(Beginning of EXCERPTED RECORDS)

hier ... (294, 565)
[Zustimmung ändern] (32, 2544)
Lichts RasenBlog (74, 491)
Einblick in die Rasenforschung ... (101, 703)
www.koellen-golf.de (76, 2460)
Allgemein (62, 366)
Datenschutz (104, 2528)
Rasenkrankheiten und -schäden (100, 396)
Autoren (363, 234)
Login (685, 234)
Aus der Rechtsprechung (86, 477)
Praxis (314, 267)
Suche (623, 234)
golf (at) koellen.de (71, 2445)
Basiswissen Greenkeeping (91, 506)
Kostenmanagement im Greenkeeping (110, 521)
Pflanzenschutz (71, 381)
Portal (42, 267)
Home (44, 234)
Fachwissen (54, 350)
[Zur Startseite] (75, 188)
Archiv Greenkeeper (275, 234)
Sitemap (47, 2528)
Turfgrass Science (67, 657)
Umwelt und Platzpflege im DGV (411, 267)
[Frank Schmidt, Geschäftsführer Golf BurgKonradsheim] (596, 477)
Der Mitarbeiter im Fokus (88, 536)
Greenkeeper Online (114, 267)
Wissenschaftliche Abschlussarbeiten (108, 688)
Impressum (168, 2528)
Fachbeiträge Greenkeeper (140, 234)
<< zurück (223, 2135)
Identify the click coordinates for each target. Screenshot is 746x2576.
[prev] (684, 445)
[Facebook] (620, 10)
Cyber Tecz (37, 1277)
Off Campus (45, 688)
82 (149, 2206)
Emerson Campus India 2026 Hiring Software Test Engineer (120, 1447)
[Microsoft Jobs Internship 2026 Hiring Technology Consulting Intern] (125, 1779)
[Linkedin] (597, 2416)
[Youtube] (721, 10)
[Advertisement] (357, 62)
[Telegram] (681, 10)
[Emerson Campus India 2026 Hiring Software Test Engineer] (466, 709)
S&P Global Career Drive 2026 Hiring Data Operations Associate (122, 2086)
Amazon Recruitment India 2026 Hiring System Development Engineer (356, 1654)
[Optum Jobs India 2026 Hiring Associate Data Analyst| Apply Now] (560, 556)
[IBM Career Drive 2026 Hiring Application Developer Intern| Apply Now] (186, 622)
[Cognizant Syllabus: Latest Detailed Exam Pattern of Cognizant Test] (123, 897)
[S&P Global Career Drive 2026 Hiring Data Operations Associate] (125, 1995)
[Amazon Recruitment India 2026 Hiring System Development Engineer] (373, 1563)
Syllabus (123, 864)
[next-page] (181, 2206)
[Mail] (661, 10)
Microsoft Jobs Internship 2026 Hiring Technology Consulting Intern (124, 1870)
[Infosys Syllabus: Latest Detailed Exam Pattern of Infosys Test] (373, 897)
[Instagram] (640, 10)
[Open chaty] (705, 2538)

(End of EXCERPTED RECORDS)

> TO DO: Every line of the data is to be printed again exactly.

> FINISHED TASK:
hier ... (294, 565)
[Zustimmung ändern] (32, 2544)
Lichts RasenBlog (74, 491)
Einblick in die Rasenforschung ... (101, 703)
www.koellen-golf.de (76, 2460)
Allgemein (62, 366)
Datenschutz (104, 2528)
Rasenkrankheiten und -schäden (100, 396)
Autoren (363, 234)
Login (685, 234)
Aus der Rechtsprechung (86, 477)
Praxis (314, 267)
Suche (623, 234)
golf (at) koellen.de (71, 2445)
Basiswissen Greenkeeping (91, 506)
Kostenmanagement im Greenkeeping (110, 521)
Pflanzenschutz (71, 381)
Portal (42, 267)
Home (44, 234)
Fachwissen (54, 350)
[Zur Startseite] (75, 188)
Archiv Greenkeeper (275, 234)
Sitemap (47, 2528)
Turfgrass Science (67, 657)
Umwelt und Platzpflege im DGV (411, 267)
[Frank Schmidt, Geschäftsführer Golf BurgKonradsheim] (596, 477)
Der Mitarbeiter im Fokus (88, 536)
Greenkeeper Online (114, 267)
Wissenschaftliche Abschlussarbeiten (108, 688)
Impressum (168, 2528)
Fachbeiträge Greenkeeper (140, 234)
<< zurück (223, 2135)
Identify the click coordinates for each target. Screenshot is 746x2576.
[prev] (684, 445)
[Facebook] (620, 10)
Cyber Tecz (37, 1277)
Off Campus (45, 688)
82 (149, 2206)
Emerson Campus India 2026 Hiring Software Test Engineer (120, 1447)
[Microsoft Jobs Internship 2026 Hiring Technology Consulting Intern] (125, 1779)
[Linkedin] (597, 2416)
[Youtube] (721, 10)
[Advertisement] (357, 62)
[Telegram] (681, 10)
[Emerson Campus India 2026 Hiring Software Test Engineer] (466, 709)
S&P Global Career Drive 2026 Hiring Data Operations Associate (122, 2086)
Amazon Recruitment India 2026 Hiring System Development Engineer (356, 1654)
[Optum Jobs India 2026 Hiring Associate Data Analyst| Apply Now] (560, 556)
[IBM Career Drive 2026 Hiring Application Developer Intern| Apply Now] (186, 622)
[Cognizant Syllabus: Latest Detailed Exam Pattern of Cognizant Test] (123, 897)
[S&P Global Career Drive 2026 Hiring Data Operations Associate] (125, 1995)
[Amazon Recruitment India 2026 Hiring System Development Engineer] (373, 1563)
Syllabus (123, 864)
[next-page] (181, 2206)
[Mail] (661, 10)
Microsoft Jobs Internship 2026 Hiring Technology Consulting Intern (124, 1870)
[Infosys Syllabus: Latest Detailed Exam Pattern of Infosys Test] (373, 897)
[Instagram] (640, 10)
[Open chaty] (705, 2538)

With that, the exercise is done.